第21話 エピローグ
○七日後 夕刻 大黒屋 離れ夫婦の部屋
りさが産んだ赤子を抱く龍之介。髪の毛はきちんと髷を結い、月代を剃っている。潮五郎が誂えた黒地に、紅葉の柄の着流しがとても映えて美しい。
布団の上に座り、憮然とした表情のまま、我が子を抱く龍之介を見つめるりさ。
龍之介「すまんかったな。俺らのせいで、予定より早よう生まれてしもうた」
龍之介、りさに赤ん坊を返す。
龍之介「名は、なんと?」
りさ「お兄ちゃんの幼名をもらったわ。直太朗っていうの」
龍之介「……直太朗」
龍之介、墨と硯を取り出して大きな半紙に【直太朗】と書き記す。
りさ「相変わらず、綺麗な字」
龍之介「店のチラシ、しばらくは作ってやれんな。案内状も、張り紙も」
りさ「浅草に、小間物屋の大成屋さんがあるでしょう。あそこの旦那さんが高齢で、跡継ぎもいなくて……あと三年くらい、やりたいだけ店をやったら、閉めるんですって」
りさのいいたいことが分からず、首をかしげる龍之介。
りさ「おとっちゃん、三年経ったらその店を買うんだって」
龍之介「へえ(さして興味なさそうに)」
りさ「あんたの店よ」
龍之介「俺の?」
りさ「大坂で罪を償えば、あんた、姿を消すつもりでいたでしょう。

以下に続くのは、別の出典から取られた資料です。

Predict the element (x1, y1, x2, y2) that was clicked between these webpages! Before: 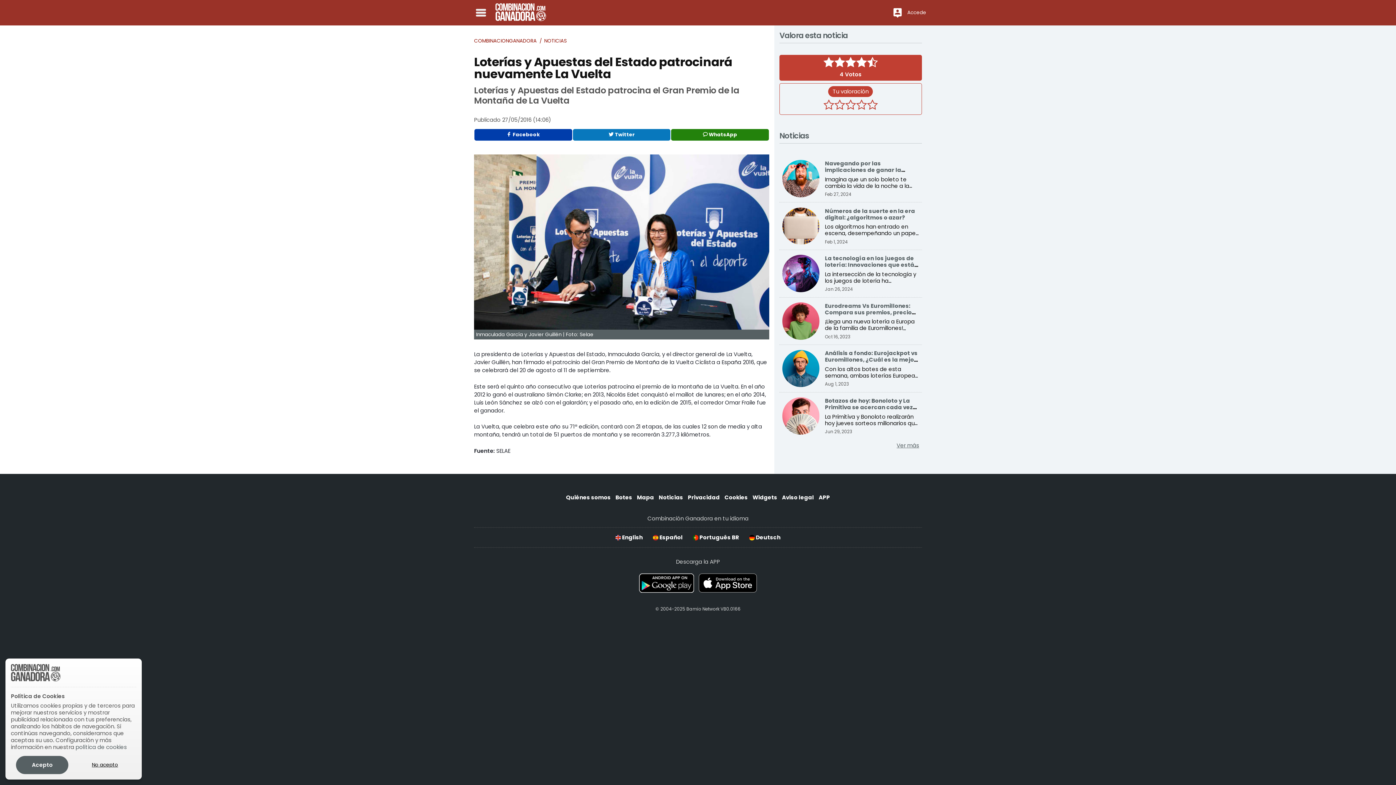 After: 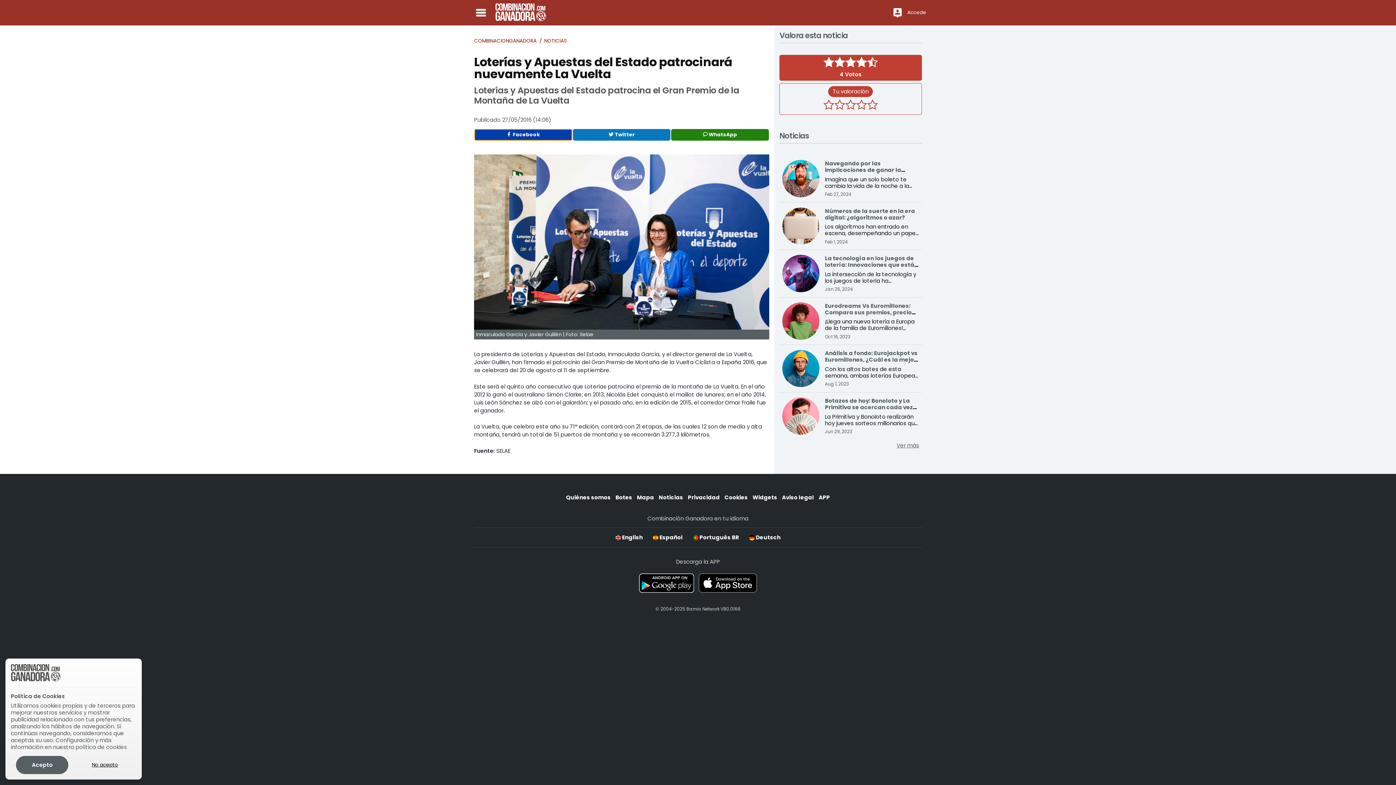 Action: bbox: (474, 129, 572, 140) label:  Facebook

そうは問屋が卸さない。もう手付けだって払ったんだから、絶対帰ってきなさいよ。(龍之介を見つめ)じゃないとおとっちゃんが、大坂の奉行所まで迎えに行くって言ってるわよ」
龍之介「か、かんべん! 帰ります。自分でちゃんと帰ってきます」
障子が開いて、阿津と哲治郎が入ってくる。
哲治郎の腕が吊られている。
龍之介「どないしたん、それ(哲治郎の怪我を指さして)」
哲治郎「ああ、これ? さっき、赤蛇の残党狩りの途中で強盗を見かけたもんで、引っ捕らえようとしたら乱闘になってな。折れたんだ(顔色を変えず)」
りさ「また!? 小石川には行ったんでしょうね」
哲治郎「骨折くらいで大げさな……」
りさ「大げさじゃありません!!」
りさの大きな目からこぼれる。りさの涙を見て、テツジはうろたえる。
阿津が溜息を吐く。
阿津「哲治郎。そなたの人を助けたいと思う気持ちは正しい。ですが、りさはその度に傷つくそなたを見て、心を痛めていたのですよ。そなたの背中の般若。りさの心は、常にその、哀しいお顔をしています。自分の背中の般若は見えまい? それと同じく、りさの心のお顔を、そなたは見ていなかったのではないですか?」
哲治郎、しばしの沈黙。
哲治郎「……ごめん」
りさが、哲治郎に目を向ける。
哲治郎はりさを抱きしめる。
阿津「あとは、お前達で話し合いなさい」
阿津は直太朗を抱き、龍之介を促して部屋を出る。
○同 渡り廊下
直太朗を抱いたまま、大きく溜息を吐く阿津。
龍之介「母上」
阿津「(龍之介を振り返り)なんです? 龍之介」
龍之介「俺が大坂にいってるあいだ、うちの姉ちゃんと兄ちゃんと……お華を、よろしくお願いします」
阿津に、頭を下げる龍之介。
阿津「……お前が帰ってきたら……だいふくを、たらふくごちそうしましょうね」
龍之介「はい」
阿津、微笑みながら夕焼け空を見上げる。
龍之介も、阿津と同じく空を見上げる。
夕焼けと同じく……庭の紅葉の葉っぱが赤い。
外はいつしか暗くなり、やがて美しい星々と満月が、江戸の街の夜空を飾る。